Exercise prompt: Pull every line holding the word "This" out of the data and copy it.
[Source material]
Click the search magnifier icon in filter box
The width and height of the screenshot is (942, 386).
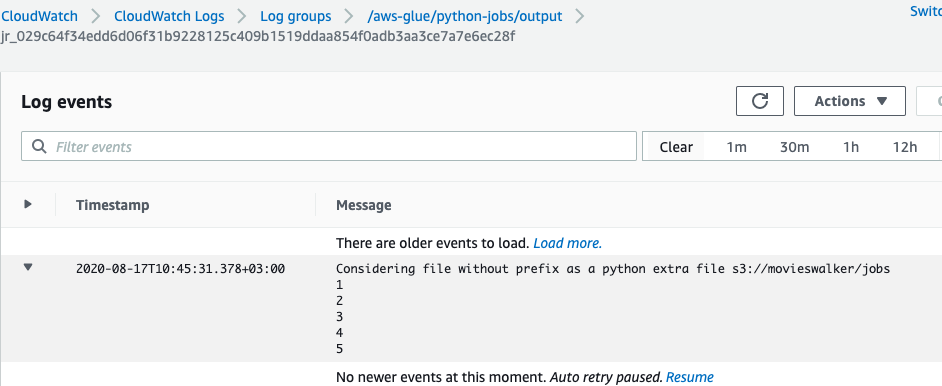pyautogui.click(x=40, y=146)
[/Source material]
[Source material]
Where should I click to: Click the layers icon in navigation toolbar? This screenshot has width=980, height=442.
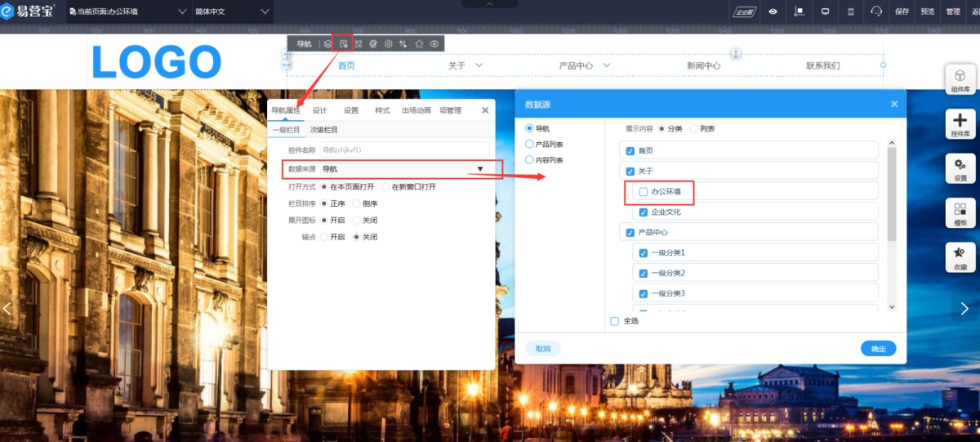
[/Source material]
[Source material]
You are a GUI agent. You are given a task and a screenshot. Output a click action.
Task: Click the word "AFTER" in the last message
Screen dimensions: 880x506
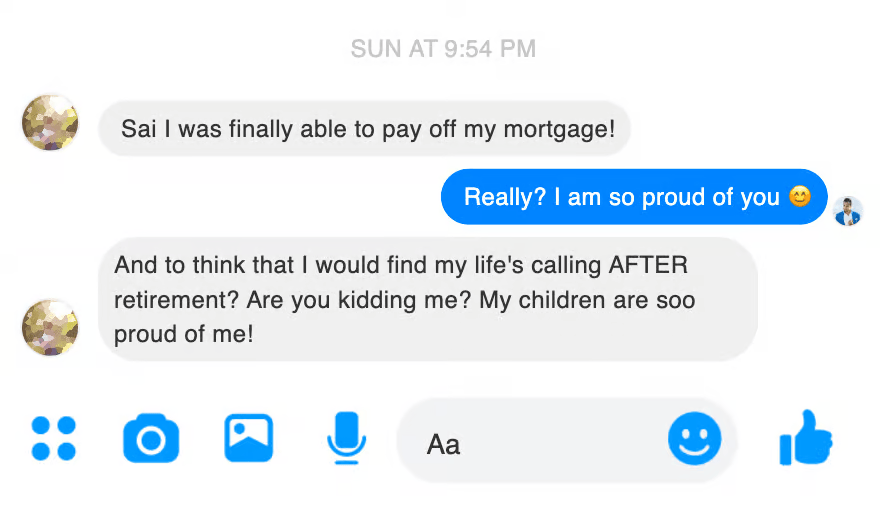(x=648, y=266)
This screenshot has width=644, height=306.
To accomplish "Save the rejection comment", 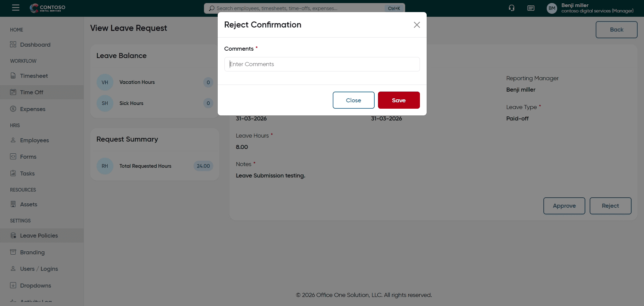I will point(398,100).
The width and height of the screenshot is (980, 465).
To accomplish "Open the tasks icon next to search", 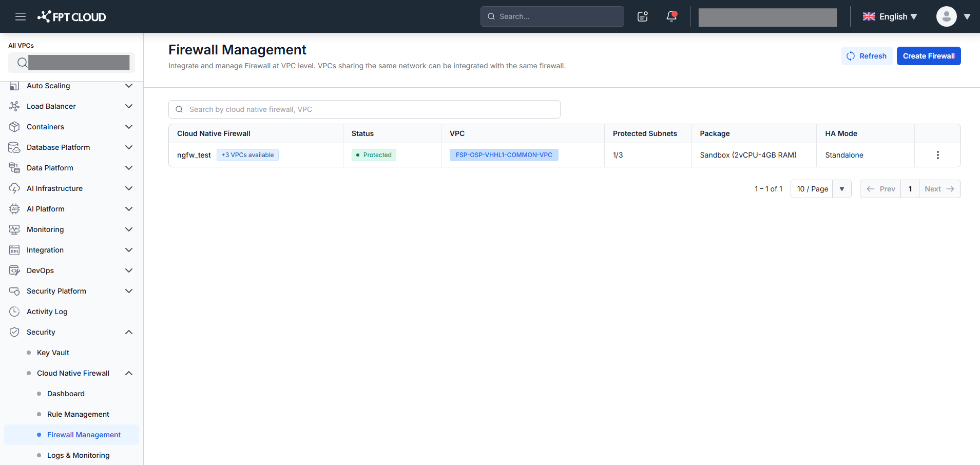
[/Source material]
Answer section:
Where should I click to: Click the layers icon in navigation toolbar? This screenshot has width=980, height=442.
This screenshot has width=644, height=306.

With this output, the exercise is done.